I am planning to use open ai api in the aws lambda function.
The expected work is:
I have a subtitle file, which is translated by voice to text and it have some mistakes like punctuations and some word list which are incorrect.
By requesting the open ai api I want to correct those punctuations and word lists, btw the word list should also be provided manually.
As I am new to this , I don’t know to get started, if there is anyone to help it will be appreciated. Thank you!
Maybe look at using something like Whisper for transcription that has a much lower word error rate?
Calling from Lambda is easy, you can even skip the OpenAI SDK and just do requests directly to the API from Lambda.
Thank you for the advice but for speech to text GCP is used already
I would switch. It would solve your first problem. And you wouldn’t even need AI for cleanup, so it also solves your second problem. It’s a simpler design without the AI cleanup.
I had AWS Transcribe forever, and the word error rates were atrocious.
Then if that doesn’t work, especially after prompting the model for better transcriptions, then you can try the AI cleanup.
Thank you for the reply. I will surely try that.

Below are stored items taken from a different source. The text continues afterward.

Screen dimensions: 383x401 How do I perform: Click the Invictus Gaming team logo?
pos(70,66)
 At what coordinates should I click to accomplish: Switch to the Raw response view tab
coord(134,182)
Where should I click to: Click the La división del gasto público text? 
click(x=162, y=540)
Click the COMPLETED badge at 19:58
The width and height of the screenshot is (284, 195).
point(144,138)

@curt.kennedy actually I needed transcription for japanese language. so, is whisper better in that case.
Thank you, it will be very helpful
Is whisper is better in japanese language transcription also?
I have no idea about Japanese and Whisper quality. You’d have to try it and see.
“Better” is subjective. Better than software developed in Japan?
I meant is transcription of whisper in japanese is as good as it of in english?
Does the UK prime minister speak English better than the Japanese prime minister speaks Japanese?
Subjectively, hard to compare from an individual standpoint unless you are native-level fluent and literate in both.
Whisper large-v2 scores with a slightly lower Japanese word error rate on CommonVoice9, but a higher error rate on Fleurs in the paper “Robust Speech Recognition via Large-Scale Weak Supervision”
It also might depend on if you are sampling Japanese gangster movies and needing accurate Kanji, or trying to understand Scottish English.
I think you misunderstood it, I wanted to use speech-to-text application for japanese video, so i was asking which will be good to use.